— Begin Entries supplied —

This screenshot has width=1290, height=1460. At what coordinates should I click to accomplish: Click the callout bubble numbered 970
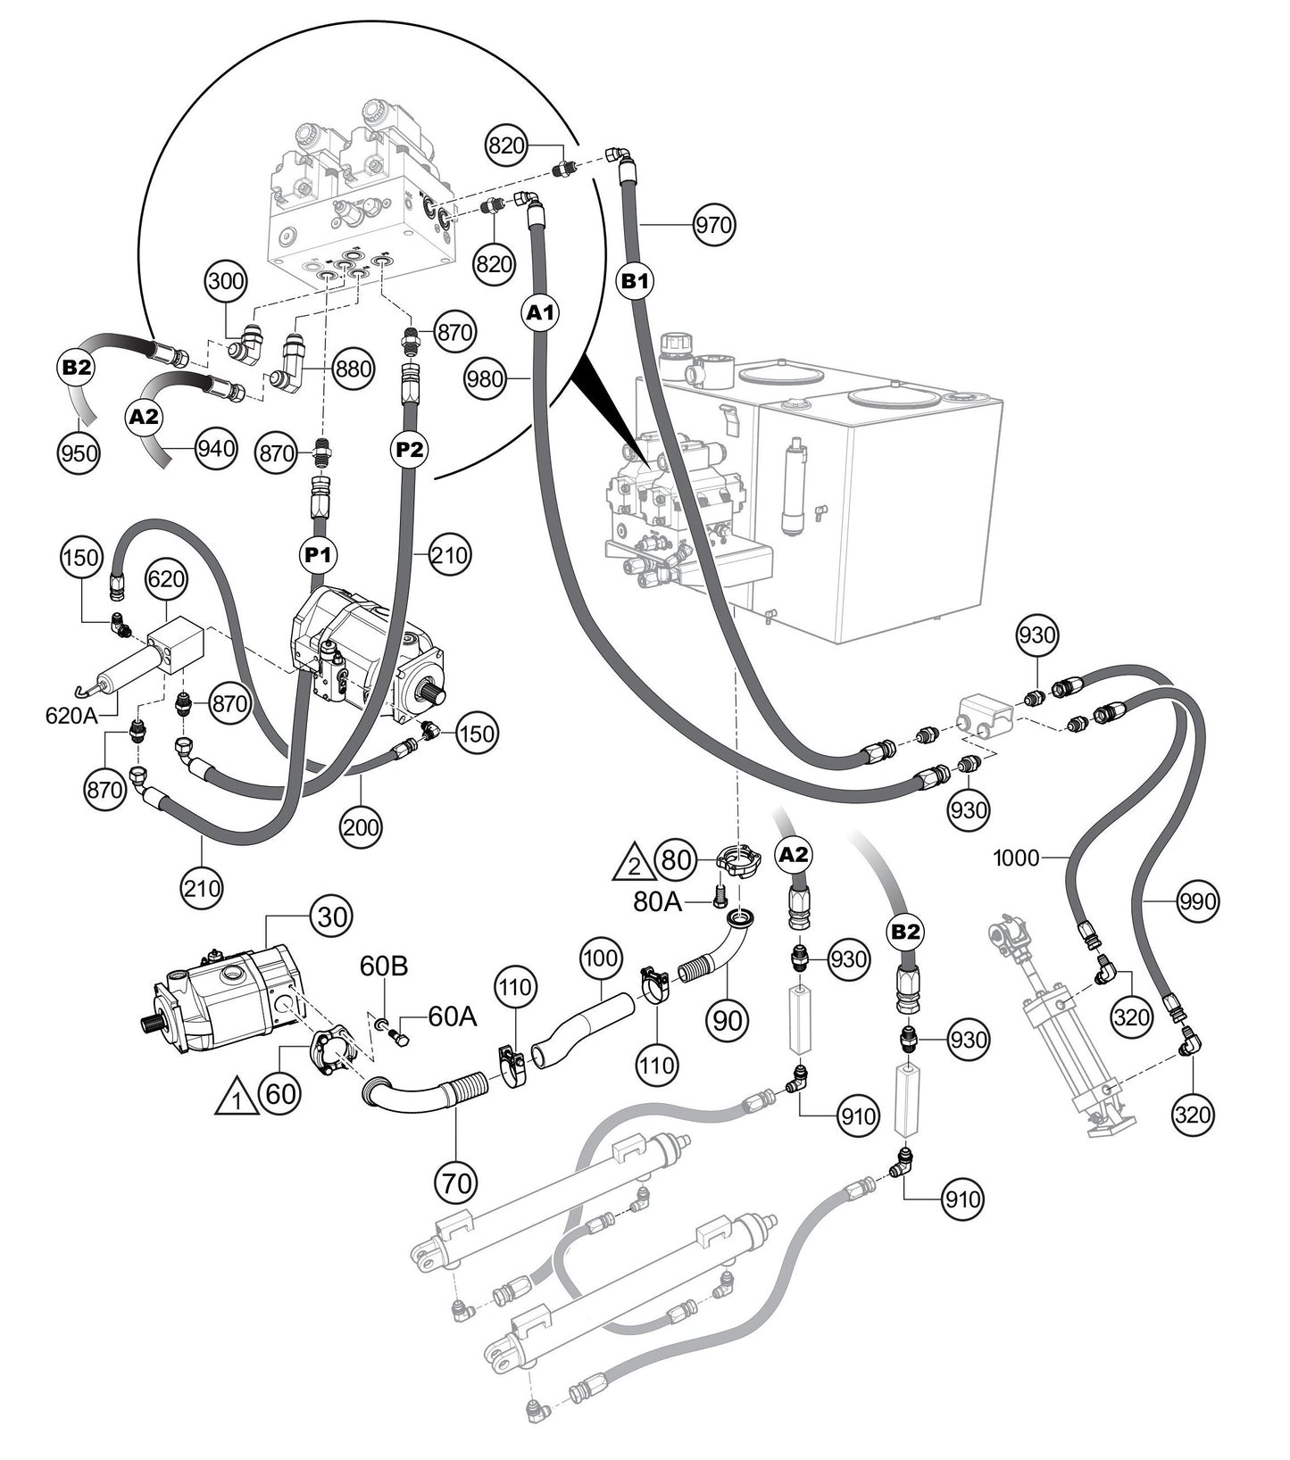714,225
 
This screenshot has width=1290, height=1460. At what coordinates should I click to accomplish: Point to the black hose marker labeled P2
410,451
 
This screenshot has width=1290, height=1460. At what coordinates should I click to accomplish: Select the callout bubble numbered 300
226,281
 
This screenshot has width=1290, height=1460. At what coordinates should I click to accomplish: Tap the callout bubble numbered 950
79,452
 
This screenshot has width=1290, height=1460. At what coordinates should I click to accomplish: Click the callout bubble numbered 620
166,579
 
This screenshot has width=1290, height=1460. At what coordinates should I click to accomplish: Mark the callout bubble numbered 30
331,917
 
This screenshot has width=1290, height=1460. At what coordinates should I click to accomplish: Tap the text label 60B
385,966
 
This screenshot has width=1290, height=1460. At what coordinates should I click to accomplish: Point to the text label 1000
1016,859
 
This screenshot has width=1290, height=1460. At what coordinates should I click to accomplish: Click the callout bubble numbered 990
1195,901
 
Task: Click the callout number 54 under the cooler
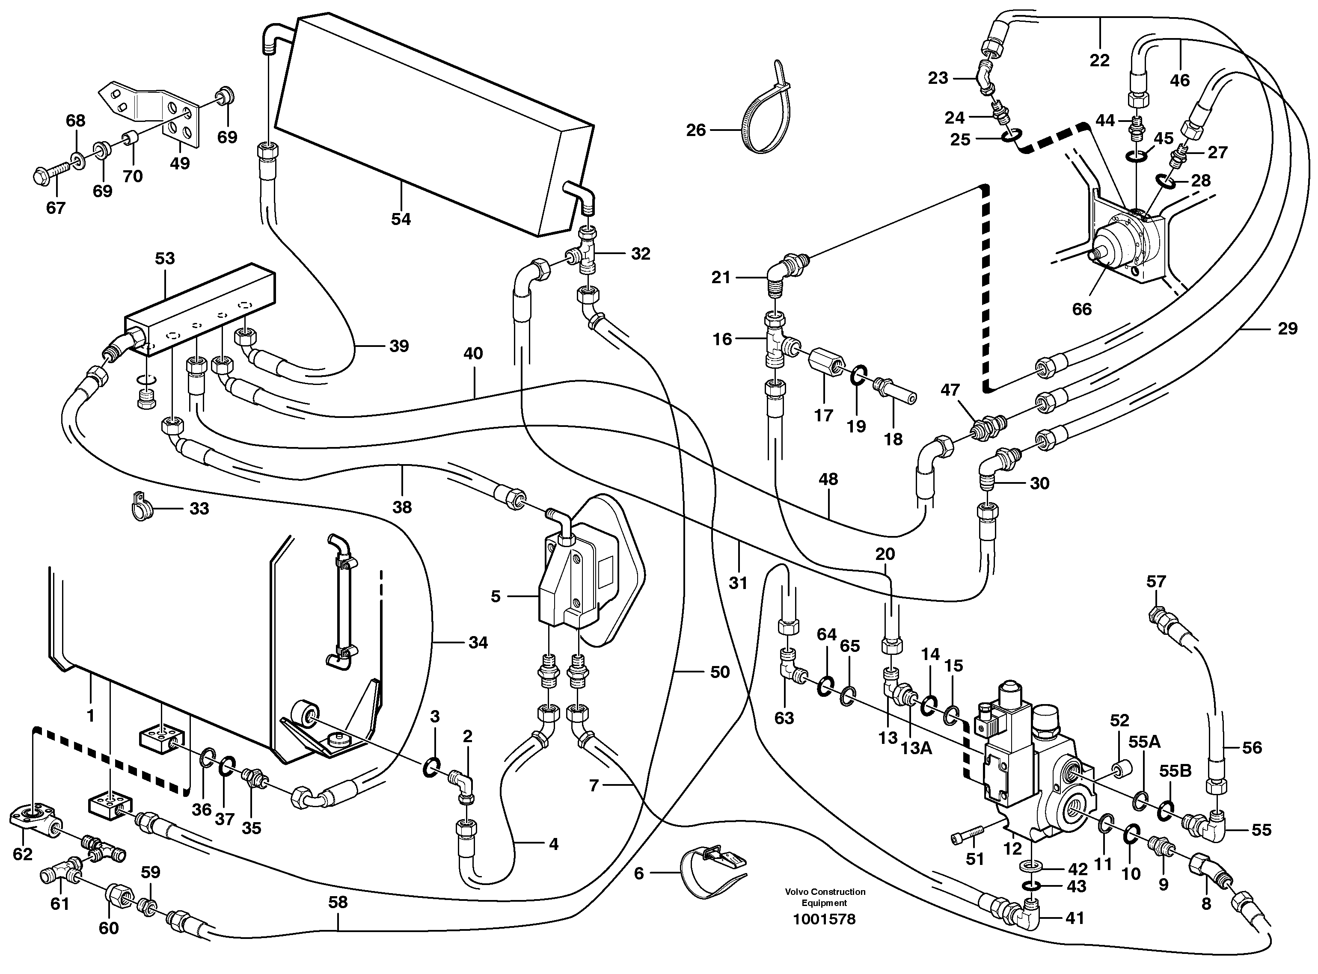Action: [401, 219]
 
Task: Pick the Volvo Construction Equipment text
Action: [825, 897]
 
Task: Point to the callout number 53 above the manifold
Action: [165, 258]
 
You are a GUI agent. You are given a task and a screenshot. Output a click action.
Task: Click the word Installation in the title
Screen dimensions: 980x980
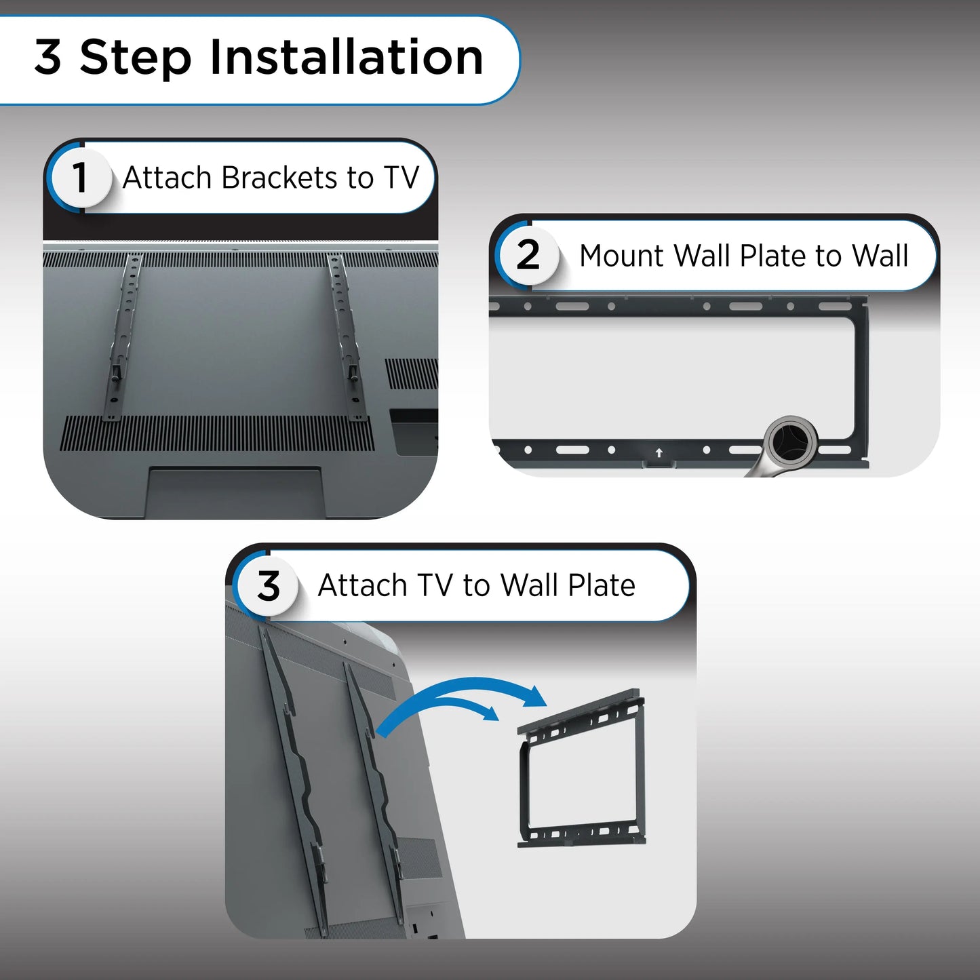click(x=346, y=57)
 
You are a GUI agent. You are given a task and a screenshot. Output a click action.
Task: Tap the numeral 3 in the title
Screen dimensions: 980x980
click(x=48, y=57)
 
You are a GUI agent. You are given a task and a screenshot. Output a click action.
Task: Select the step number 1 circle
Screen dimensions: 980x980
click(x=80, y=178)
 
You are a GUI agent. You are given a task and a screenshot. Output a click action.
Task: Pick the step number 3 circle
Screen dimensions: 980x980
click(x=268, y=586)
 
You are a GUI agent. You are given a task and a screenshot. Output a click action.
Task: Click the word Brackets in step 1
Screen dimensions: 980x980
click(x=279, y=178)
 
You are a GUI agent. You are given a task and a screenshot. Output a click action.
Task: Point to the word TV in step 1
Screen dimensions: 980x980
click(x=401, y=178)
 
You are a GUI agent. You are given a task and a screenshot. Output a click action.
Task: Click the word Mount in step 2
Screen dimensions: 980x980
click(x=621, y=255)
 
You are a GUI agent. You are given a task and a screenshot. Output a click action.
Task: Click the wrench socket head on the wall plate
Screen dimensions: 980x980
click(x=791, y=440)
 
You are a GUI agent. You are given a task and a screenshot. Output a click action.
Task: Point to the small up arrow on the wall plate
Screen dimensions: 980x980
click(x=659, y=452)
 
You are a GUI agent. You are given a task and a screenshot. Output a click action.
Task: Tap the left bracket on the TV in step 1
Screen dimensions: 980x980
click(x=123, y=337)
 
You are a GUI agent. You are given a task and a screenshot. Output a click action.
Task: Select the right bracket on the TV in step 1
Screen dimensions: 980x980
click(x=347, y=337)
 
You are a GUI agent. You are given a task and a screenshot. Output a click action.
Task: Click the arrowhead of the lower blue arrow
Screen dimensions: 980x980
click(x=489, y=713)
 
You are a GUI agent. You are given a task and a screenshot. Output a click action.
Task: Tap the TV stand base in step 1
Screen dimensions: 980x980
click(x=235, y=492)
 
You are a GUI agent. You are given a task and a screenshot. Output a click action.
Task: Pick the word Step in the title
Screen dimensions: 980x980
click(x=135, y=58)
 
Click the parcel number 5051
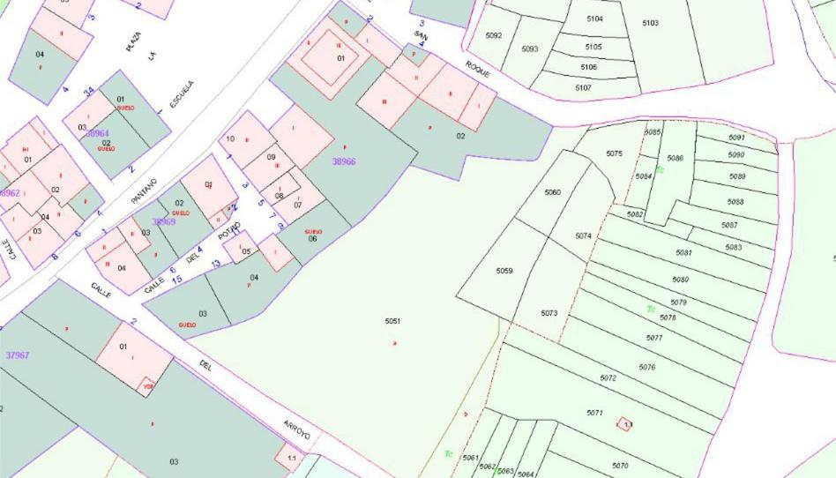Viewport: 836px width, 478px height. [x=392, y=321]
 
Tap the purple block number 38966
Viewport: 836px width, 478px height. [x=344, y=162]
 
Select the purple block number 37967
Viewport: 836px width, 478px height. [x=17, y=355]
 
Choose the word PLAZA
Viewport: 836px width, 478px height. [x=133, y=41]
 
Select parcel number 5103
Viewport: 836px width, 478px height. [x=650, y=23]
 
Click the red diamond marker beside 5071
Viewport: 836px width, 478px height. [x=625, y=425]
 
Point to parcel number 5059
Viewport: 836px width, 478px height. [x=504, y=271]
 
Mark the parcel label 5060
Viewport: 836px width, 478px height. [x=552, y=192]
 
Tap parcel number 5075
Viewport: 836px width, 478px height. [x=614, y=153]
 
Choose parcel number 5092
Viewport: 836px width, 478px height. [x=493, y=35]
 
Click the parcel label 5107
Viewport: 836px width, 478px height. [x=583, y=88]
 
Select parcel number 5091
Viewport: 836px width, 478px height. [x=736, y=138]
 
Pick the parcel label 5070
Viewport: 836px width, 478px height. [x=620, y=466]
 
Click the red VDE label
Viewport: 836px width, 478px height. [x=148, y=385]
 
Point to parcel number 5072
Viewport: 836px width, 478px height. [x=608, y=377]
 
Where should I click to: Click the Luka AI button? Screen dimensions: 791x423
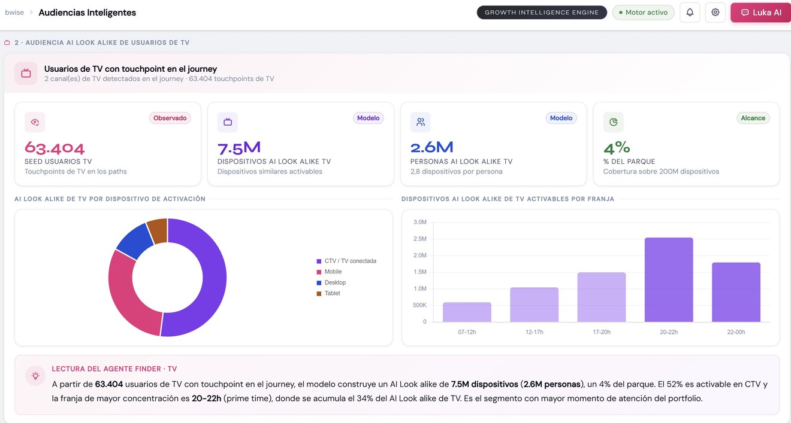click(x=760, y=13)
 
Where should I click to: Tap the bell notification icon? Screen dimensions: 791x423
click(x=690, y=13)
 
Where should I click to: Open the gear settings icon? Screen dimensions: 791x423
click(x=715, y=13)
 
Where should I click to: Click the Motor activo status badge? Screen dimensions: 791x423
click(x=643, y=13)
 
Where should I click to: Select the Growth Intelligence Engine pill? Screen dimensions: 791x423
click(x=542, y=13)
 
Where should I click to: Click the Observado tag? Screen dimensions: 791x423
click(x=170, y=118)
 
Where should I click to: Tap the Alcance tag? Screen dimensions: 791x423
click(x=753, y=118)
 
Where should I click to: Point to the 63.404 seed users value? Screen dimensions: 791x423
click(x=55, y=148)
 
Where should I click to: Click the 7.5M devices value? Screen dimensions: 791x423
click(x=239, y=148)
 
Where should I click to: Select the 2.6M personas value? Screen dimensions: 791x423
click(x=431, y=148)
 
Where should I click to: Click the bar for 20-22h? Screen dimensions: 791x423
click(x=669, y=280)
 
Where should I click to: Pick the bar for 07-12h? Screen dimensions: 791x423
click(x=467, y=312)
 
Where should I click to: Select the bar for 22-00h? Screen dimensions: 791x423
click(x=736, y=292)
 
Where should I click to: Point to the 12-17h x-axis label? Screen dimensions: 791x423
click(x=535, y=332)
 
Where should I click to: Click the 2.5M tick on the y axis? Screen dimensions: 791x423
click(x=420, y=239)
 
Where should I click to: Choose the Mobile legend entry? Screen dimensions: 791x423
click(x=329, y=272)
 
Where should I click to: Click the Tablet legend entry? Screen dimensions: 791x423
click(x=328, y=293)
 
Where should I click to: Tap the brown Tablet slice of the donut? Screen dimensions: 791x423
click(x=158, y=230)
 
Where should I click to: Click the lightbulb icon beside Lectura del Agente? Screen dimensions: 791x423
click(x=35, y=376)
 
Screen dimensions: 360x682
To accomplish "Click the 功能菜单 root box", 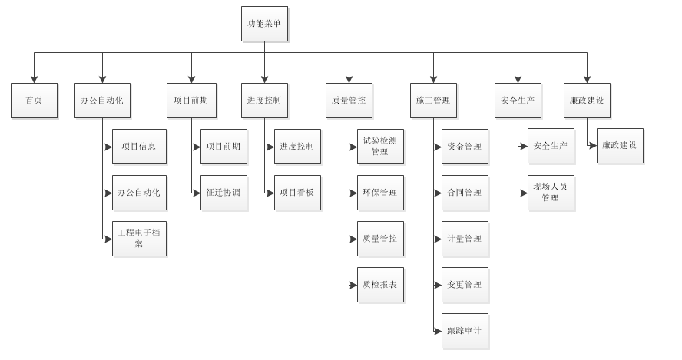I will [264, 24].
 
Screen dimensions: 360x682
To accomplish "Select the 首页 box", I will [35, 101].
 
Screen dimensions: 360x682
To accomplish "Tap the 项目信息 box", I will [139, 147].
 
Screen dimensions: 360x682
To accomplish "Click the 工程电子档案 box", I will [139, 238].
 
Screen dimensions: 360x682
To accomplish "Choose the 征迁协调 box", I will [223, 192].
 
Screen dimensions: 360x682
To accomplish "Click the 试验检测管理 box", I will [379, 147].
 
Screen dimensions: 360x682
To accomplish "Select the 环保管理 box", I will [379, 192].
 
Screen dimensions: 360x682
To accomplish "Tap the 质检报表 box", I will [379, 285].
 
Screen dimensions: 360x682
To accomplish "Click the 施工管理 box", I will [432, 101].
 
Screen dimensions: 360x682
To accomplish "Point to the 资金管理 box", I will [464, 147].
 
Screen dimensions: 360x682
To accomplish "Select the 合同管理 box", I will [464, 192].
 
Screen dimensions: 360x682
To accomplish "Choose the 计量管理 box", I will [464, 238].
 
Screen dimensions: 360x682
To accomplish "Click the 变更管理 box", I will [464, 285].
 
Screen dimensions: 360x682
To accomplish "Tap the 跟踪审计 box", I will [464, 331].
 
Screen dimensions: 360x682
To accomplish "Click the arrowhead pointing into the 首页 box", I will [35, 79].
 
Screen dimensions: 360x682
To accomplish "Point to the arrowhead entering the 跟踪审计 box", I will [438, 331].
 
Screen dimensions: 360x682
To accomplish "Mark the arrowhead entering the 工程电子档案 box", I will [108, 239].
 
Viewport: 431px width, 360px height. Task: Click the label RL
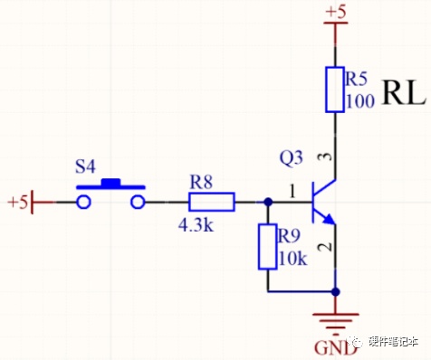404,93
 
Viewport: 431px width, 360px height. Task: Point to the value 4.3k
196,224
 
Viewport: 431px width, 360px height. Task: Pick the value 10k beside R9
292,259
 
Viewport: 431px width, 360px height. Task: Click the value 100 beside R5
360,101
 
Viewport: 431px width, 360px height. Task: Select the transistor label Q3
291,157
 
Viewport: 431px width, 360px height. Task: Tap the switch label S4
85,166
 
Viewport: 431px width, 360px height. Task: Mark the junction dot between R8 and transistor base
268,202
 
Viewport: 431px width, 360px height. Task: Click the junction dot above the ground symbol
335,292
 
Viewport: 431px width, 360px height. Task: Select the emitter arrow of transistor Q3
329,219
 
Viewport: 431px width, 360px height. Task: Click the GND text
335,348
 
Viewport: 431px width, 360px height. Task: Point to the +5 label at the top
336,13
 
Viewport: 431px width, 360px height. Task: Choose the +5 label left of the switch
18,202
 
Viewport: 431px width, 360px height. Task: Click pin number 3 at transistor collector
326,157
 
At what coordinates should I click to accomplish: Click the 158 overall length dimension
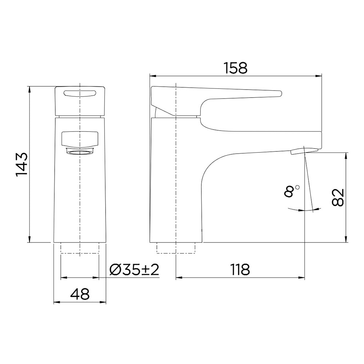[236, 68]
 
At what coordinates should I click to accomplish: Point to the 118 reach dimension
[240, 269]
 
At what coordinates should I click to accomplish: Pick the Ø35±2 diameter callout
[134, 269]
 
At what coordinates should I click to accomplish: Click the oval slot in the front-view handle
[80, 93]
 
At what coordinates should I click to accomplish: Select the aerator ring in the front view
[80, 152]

— End Entries supplied —

#### [Short exercise]
Rewrite the records from the line containing "bubble numbered 300" through the line containing "Action: [401, 219]", inclusive, substituting "callout circle" for "callout bubble" and leaving everything else unchanged. Return only those lines, and leave the pictures out.

#### [Written answer]
This screenshot has width=1290, height=1460. At what coordinates should I click to accomplish: Select the callout circle numbered 300
226,281
 
This screenshot has width=1290, height=1460. At what coordinates should I click to accomplish: Tap the callout circle numbered 950
79,452
 
This screenshot has width=1290, height=1460. At what coordinates should I click to accomplish: Click the callout circle numbered 620
166,579
 
This screenshot has width=1290, height=1460. At what coordinates should I click to accomplish: Mark the callout circle numbered 30
331,917
 
This screenshot has width=1290, height=1460. At what coordinates should I click to accomplish: Tap the text label 60B
385,966
 
This screenshot has width=1290, height=1460. At what coordinates should I click to accomplish: Point to the text label 1000
1016,859
 
This screenshot has width=1290, height=1460. At what coordinates should I click to accomplish: Click the callout circle numbered 990
1195,901
 
Task: Click the callout number 54 under the cooler
Action: [401, 219]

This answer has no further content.